§ **Blok Teks**:
C. Pengertian Profesi
Menurut Saondi dan Suherman
(2012:93) Istilah profesi telah dimengerti oleh banyak orang, yaitu suatu hal
yang berkaitan dengan bidang yang sangat dipengaruhi oleh pendidikan dan
keahlian sehingga banyak orang yang bekerja sesuai bidang dan keahliannya. Tetapi
dengan keahlian saja yang diperoleh dari pendidika kejuruan, juga belum cukup
disebut profesi. Perlu penguasaan teori sistematis yang mendasari praktik
pelaksanaan dan hubungan antara teori dan penerapan dalam praktik.
Menurut Saondi dan Suherman (2012:94) Profesional
adalah orang yang mempunyai profesi atau pekerjaan purna waktu dan hidup dari
pekerjaan itu dengan mengandalkan suatu keahlian yang tinggi. Atau seorang
profesional adalah seseorang yang hidup dengan mempraktikkan suatu keahlian
tertentu atau dengan terlibat dalam suatu kegiatan tertentu yang menurut
keahlian, sementara orang lain melakukan hal yang sama sebagai sekadar hobi,
untuk senang-senang, atau mengisi waktu luang. Yang harus kita ingat dan pahami
betul bahwa “pekerjaaan/profesi" dan "professional” terdapat beberapa
perbedaan:
Profesi
|
Profesional
|
Mengandalkan
suatu keterampilan atau keahlian khusus
|
Orang yang tahu akan keahlian dan
keterampilannya
|
Dilaksanakan
sebagai suatu pekerjaan atau kegiatan utama (purna waktu)
|
Meluangkan seluruh waktunya untuk pekerjaan
atau kegiatannya
|
Dilaksanakan
sebagai sumber utama nafkah hidup
|
Hidup dari situ
|
Dilaksanakan
dengan keterlibatan pribadi yang mendalam
|
Bangga akan pekerjaannya
|
a. Ciri-ciri profesi
a)
Adanya pengetahuan khusus, biasanya keahlian dan
keterampilan ini dimiliki berkat pendidikan, pelatihan dan pengalaman
bertahun-tahun
b)
Adanya kaidah dan standar moral yang sangat tinggi.
Hal ini biasanya pelaku profesi mendasarkan kegiatannya pada kode etik profesi
c)

§ **Data Mentah**:
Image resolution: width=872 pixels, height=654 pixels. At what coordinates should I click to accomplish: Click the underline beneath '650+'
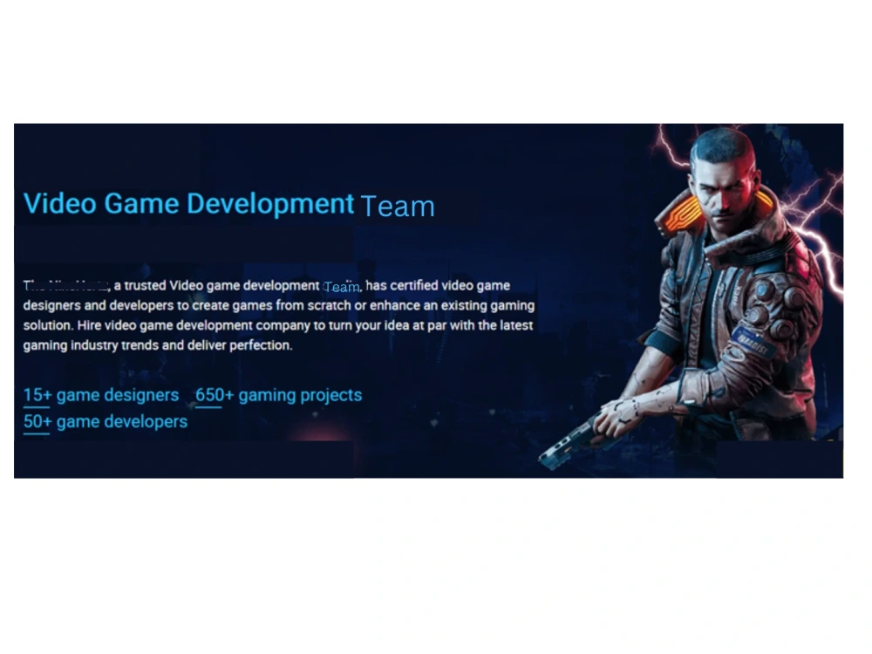point(210,406)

§ **Yang Harus Dilakukan**: Ringkaslah teks tentang pengertian profesi dalam dua kalimat. Data di atas tidak perlu digunakan.

§ **Hasil Latihan**: Menurut Saondi dan Suherman, profesi berkaitan dengan bidang yang sangat dipengaruhi oleh pendidikan dan keahlian, tetapi keahlian dari pendidikan kejuruan saja belum cukup karena diperlukan juga penguasaan teori sistematis yang mendasari praktik. Seorang profesional adalah orang yang bekerja purna waktu dan hidup dari pekerjaannya dengan mengandalkan keahlian yang tinggi, sementara orang lain melakukan hal yang sama sekadar sebagai hobi atau untuk mengisi waktu luang.